Frequently Asked Questions

1. What is the difference between a sales plan and a sales strategy?

A sales plan is logistical: it details quotas, territories, and headcount. A sales strategy is the “how.” It defines who you target, your unique value proposition, and the methodology you use to win. A plan without a strategy is just a wish list.

2. How often should we review our sales strategy?

While you should have a major strategic planning session annually, you must review your sales strategy quarterly. Market conditions change rapidly; if you only look at your strategy once a year, you risk drifting away from market reality.

3. What are the signs that our sales strategy is broken?

Common signs include: failing to hit revenue targets despite high activity levels, losing deals to competitors you used to beat, a sudden drop in win rates, or a sales team that cannot clearly articulate why a customer should buy from you.

4. How does business strategy development impact sales performance?

Business strategy development sets the high-level direction (market position, product roadmap, financial goals). Your sales strategy is the tactical engine that delivers those goals. If the two are disconnected (e.g., the business wants high margins, but sales are discounting to win volume), the company will fail.
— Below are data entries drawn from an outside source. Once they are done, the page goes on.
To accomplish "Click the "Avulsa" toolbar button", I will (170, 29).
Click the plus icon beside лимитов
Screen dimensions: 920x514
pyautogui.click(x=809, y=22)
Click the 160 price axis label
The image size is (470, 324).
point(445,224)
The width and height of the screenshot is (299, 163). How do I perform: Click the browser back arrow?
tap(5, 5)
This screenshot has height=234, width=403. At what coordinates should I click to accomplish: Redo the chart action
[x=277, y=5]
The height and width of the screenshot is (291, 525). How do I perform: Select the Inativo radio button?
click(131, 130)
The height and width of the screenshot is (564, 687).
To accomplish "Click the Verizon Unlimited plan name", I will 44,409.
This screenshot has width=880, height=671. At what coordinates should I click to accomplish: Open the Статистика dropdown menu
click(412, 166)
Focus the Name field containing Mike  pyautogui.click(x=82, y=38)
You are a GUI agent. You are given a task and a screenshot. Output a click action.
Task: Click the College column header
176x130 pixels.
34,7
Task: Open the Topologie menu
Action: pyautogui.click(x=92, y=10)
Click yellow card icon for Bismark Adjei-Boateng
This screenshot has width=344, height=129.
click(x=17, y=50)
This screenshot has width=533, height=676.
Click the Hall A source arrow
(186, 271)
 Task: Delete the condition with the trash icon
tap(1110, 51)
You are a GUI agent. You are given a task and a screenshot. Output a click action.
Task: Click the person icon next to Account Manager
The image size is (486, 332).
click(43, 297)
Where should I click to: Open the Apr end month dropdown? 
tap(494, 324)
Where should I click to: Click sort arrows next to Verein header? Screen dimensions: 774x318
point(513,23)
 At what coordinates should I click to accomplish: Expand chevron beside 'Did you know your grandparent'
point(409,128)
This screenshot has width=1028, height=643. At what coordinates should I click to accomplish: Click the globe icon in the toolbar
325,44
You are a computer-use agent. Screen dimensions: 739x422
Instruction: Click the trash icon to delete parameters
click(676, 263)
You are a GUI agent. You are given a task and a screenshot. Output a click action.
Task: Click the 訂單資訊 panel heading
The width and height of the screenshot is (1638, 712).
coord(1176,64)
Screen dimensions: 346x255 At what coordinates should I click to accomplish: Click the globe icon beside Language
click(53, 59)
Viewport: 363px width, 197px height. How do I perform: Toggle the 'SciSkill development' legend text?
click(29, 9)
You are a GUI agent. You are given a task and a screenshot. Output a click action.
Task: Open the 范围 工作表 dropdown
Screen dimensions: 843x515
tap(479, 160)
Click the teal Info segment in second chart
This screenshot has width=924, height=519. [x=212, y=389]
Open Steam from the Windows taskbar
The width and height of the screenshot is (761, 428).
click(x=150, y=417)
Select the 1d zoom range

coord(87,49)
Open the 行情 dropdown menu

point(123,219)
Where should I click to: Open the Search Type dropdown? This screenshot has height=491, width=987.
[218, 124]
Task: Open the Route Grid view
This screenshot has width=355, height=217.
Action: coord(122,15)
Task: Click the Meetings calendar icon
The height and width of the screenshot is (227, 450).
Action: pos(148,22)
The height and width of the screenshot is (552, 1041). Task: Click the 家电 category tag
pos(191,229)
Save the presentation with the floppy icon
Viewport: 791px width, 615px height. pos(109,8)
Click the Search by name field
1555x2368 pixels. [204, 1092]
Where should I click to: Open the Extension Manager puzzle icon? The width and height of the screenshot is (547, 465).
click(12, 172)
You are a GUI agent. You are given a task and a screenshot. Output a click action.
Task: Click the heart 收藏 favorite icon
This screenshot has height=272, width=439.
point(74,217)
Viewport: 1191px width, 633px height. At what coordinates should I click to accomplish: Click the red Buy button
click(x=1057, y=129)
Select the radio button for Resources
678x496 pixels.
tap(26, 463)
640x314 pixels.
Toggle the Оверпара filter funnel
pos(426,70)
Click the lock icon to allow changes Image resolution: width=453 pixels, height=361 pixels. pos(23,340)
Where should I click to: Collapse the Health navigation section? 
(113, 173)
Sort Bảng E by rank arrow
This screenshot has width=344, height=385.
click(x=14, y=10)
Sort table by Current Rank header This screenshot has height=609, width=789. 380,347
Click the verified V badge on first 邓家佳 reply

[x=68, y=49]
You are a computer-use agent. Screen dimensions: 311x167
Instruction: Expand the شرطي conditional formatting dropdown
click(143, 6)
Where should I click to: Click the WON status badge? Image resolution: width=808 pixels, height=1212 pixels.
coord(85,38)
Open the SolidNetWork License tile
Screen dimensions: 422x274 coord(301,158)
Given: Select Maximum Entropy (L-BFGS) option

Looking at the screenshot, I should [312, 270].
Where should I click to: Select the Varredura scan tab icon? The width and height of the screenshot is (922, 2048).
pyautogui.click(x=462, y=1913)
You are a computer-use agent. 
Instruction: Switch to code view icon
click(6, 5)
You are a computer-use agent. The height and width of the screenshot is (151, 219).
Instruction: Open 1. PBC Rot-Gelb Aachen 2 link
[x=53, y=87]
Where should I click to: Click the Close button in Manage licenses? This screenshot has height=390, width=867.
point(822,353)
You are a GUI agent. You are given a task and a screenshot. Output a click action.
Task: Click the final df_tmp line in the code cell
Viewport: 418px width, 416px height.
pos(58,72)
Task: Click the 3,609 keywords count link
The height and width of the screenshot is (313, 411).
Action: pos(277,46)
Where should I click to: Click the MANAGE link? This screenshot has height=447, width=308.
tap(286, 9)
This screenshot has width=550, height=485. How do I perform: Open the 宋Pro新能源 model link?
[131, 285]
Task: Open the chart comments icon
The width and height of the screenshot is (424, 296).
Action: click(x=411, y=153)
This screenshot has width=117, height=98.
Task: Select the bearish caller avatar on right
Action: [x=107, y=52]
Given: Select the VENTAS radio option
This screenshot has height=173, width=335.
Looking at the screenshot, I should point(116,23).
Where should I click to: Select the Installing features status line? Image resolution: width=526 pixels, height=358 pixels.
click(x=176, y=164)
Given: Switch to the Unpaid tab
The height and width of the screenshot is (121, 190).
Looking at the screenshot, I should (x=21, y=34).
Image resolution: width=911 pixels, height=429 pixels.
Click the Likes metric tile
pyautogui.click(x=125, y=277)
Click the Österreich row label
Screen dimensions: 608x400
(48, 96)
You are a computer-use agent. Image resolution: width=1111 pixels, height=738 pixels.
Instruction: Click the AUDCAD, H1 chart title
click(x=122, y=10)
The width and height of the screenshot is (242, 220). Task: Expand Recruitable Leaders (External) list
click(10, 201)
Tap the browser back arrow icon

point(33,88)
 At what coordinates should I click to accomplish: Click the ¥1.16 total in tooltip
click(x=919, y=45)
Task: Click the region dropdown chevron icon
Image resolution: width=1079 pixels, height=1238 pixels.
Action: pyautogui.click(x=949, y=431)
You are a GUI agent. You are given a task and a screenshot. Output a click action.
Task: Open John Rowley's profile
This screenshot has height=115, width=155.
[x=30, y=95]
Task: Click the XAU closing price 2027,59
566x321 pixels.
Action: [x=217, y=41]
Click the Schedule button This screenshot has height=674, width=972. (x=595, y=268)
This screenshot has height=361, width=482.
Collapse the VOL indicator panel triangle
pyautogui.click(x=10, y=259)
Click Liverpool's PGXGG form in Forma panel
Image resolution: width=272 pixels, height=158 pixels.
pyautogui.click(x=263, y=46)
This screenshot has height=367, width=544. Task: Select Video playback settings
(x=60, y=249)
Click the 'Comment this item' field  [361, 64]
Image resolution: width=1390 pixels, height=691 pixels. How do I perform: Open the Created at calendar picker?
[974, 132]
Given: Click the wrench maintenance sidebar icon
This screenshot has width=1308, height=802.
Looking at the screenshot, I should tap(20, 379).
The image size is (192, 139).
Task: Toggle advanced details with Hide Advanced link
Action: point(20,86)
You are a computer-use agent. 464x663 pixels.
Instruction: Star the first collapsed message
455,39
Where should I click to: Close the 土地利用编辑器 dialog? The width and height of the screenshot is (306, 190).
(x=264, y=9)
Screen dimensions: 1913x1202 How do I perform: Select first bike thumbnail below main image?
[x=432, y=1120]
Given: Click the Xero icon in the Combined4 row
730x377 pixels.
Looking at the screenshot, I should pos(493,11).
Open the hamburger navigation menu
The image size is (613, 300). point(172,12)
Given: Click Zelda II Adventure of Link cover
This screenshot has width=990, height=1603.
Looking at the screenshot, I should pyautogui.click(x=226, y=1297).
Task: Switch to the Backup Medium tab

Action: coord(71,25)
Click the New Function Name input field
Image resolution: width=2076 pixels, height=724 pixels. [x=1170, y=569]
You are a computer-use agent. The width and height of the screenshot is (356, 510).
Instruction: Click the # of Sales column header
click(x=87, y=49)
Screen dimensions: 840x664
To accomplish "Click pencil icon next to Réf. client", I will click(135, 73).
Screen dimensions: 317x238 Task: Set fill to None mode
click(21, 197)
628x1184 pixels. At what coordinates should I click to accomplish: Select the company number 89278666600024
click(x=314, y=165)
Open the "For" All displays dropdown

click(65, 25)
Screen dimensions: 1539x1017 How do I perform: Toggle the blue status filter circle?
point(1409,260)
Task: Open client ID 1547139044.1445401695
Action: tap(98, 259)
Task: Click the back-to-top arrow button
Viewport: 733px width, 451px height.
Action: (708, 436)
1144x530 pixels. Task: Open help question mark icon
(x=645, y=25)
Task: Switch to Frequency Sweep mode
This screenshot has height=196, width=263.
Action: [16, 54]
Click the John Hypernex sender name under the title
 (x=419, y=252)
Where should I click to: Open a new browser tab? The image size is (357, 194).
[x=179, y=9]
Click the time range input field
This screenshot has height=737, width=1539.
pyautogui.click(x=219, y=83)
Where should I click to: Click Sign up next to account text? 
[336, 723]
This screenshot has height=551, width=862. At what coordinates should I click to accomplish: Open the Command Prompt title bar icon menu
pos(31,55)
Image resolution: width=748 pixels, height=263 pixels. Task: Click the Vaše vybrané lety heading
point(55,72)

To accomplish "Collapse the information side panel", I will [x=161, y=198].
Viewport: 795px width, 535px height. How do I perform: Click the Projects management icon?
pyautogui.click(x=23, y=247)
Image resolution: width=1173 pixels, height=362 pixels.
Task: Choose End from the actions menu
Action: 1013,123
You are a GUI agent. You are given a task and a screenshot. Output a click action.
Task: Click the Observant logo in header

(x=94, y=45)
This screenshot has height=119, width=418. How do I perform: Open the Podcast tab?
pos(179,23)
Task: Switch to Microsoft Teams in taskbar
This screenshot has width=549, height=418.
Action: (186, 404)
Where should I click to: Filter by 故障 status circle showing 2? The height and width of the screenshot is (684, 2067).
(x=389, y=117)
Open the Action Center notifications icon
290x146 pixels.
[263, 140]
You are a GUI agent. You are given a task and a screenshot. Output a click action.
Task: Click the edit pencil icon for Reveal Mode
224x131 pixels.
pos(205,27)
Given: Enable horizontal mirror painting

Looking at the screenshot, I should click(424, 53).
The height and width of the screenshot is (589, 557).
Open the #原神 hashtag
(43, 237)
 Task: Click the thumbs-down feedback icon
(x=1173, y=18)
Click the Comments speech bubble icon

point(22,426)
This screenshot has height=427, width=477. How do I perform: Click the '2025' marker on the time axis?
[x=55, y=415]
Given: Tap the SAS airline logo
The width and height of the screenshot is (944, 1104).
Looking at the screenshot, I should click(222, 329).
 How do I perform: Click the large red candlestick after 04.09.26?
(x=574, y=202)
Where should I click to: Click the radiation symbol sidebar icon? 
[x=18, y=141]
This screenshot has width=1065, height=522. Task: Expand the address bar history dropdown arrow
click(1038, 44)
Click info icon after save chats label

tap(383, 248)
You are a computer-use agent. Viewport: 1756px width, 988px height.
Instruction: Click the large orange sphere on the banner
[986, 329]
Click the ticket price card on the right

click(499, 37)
5. Can’t we just train our team instead of changing the strategy?

Training a team to execute a bad strategy faster will only get you to the wrong destination quicker. You must fix the sales strategy first. Once the strategy is sound, you train the team to execute that specific approach.

6. Do we need an external consultant for sales strategy development?

It is often vital. When you are inside the business, it is hard to see the “label from inside the bottle.” An external partner brings objectivity, benchmarking data from other industries, and the ability to challenge internal assumptions that may be holding you back.